Tektronix was founded in 1947 when it launched its first test products CRT-based, triggered oscilloscopes. Over the years it had a computer terminal and video production equipment businesses, but unlike HP, it did not significantly diversify outside of its core test business. In 2007, Tektronix was acquired by Danaher Corporation for $2.85bn.
Started in 1933 in a Munich apartment, Rohde & Schwarz started producing radio monitor systems in the 1940s, its first network analyser in 1950 and its first spectrum analyser in 1986. In 2010, the privately-owned company surprised the test market by launching its first oscilloscopes.
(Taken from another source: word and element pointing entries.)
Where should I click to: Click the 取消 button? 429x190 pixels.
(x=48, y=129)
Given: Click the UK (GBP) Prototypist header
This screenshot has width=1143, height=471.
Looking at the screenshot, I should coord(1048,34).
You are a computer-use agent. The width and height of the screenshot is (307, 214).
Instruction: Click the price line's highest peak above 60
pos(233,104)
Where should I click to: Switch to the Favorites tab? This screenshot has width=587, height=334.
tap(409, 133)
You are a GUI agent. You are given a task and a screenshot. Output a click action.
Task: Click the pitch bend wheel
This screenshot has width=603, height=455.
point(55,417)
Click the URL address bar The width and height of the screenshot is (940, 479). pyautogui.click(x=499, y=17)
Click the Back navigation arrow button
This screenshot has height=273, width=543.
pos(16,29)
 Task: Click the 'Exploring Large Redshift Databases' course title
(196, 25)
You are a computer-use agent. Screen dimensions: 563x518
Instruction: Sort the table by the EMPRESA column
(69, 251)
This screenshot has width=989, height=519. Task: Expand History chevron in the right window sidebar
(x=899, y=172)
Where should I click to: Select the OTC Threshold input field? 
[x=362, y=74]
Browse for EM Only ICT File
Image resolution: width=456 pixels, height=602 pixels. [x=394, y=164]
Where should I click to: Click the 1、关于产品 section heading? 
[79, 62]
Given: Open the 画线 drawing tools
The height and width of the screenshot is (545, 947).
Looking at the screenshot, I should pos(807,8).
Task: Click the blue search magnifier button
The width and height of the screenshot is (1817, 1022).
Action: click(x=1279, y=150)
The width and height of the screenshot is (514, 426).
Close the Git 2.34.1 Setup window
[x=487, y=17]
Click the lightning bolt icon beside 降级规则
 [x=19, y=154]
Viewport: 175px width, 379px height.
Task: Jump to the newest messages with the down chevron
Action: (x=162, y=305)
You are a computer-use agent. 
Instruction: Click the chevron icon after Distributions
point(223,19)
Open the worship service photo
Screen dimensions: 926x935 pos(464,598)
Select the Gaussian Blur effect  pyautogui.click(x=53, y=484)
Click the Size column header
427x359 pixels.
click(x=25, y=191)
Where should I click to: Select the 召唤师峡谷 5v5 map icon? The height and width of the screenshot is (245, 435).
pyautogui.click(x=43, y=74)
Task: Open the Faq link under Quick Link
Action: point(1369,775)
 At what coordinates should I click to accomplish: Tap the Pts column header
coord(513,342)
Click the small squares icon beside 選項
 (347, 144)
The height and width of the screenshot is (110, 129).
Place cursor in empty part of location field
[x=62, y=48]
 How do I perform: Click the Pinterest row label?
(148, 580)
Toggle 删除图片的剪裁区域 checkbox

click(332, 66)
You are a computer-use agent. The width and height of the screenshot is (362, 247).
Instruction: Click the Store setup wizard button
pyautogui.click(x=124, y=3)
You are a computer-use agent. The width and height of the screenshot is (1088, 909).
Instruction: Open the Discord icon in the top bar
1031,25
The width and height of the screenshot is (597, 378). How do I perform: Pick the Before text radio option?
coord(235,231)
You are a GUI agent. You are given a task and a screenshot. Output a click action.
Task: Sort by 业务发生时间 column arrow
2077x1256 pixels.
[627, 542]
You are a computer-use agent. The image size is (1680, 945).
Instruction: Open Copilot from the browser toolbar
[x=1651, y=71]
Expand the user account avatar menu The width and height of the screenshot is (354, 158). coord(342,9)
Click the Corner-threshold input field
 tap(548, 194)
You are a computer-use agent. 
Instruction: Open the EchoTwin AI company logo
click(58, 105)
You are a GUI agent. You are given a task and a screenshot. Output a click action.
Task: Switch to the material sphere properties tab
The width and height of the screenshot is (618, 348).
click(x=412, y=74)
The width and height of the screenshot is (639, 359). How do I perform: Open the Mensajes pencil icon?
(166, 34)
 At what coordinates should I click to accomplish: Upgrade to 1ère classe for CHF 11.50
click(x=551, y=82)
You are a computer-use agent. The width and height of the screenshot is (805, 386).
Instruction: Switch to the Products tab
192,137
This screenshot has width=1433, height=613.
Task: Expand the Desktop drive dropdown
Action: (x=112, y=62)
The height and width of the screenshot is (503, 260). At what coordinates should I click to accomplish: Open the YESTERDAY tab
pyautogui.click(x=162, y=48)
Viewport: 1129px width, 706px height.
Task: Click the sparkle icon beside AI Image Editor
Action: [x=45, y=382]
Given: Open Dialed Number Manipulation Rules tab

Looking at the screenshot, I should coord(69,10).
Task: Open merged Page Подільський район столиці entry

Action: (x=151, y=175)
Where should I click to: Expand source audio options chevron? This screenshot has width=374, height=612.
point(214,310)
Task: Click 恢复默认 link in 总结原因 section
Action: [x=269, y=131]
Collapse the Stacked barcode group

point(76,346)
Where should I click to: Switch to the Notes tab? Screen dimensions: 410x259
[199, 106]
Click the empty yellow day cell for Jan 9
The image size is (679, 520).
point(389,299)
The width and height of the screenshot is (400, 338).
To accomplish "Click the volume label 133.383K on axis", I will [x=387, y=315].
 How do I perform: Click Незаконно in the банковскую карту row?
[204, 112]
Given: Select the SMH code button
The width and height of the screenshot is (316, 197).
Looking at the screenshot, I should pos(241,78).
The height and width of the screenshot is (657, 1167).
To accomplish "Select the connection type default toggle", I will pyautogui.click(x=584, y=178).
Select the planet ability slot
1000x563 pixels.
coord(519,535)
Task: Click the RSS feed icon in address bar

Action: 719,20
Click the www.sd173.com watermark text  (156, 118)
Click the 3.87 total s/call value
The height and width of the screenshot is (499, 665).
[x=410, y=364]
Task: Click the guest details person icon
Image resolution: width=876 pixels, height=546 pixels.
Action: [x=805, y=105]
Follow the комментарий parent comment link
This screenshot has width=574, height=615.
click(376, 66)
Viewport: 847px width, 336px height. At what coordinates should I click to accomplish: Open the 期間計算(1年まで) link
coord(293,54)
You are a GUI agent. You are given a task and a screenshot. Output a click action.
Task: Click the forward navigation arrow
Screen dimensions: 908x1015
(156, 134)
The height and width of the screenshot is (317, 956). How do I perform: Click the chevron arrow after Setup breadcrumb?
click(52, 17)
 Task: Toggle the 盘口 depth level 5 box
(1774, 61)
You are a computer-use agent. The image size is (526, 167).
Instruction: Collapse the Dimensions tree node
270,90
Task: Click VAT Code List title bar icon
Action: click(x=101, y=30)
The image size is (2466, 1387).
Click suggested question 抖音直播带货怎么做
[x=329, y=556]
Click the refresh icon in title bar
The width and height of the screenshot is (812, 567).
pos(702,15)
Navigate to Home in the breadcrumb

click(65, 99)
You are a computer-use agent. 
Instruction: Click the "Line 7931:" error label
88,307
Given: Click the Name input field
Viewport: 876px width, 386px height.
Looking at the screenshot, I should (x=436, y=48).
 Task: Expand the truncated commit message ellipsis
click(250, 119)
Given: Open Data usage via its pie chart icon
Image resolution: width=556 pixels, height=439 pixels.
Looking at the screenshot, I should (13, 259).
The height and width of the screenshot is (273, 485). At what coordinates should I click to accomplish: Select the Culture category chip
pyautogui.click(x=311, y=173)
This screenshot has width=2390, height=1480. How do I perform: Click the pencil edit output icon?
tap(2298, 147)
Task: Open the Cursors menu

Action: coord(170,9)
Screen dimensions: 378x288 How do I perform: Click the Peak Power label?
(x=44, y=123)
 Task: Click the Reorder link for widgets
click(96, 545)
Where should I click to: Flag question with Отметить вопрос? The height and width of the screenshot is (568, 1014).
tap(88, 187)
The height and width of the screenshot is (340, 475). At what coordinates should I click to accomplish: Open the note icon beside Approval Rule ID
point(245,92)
National Instruments was founded in 1976 and it developed a GPIB bus-based product to connect scientific instruments to microcomputers. It created the LabVIEW graphical development software in 1986 and launched its concept for modular computer-based systems connected by its PXI bus in 1997.
Marconi Instruments
was the test instrument business of GEC. In 1998, with the break up of GEC, it was sold to US military test firm IFR Systems, which was itself taken over by Aeroflex in 2002. Still with offices in Stevenage, the company’s RF test technology is used in products such as the 7100 LTE digital radio test set.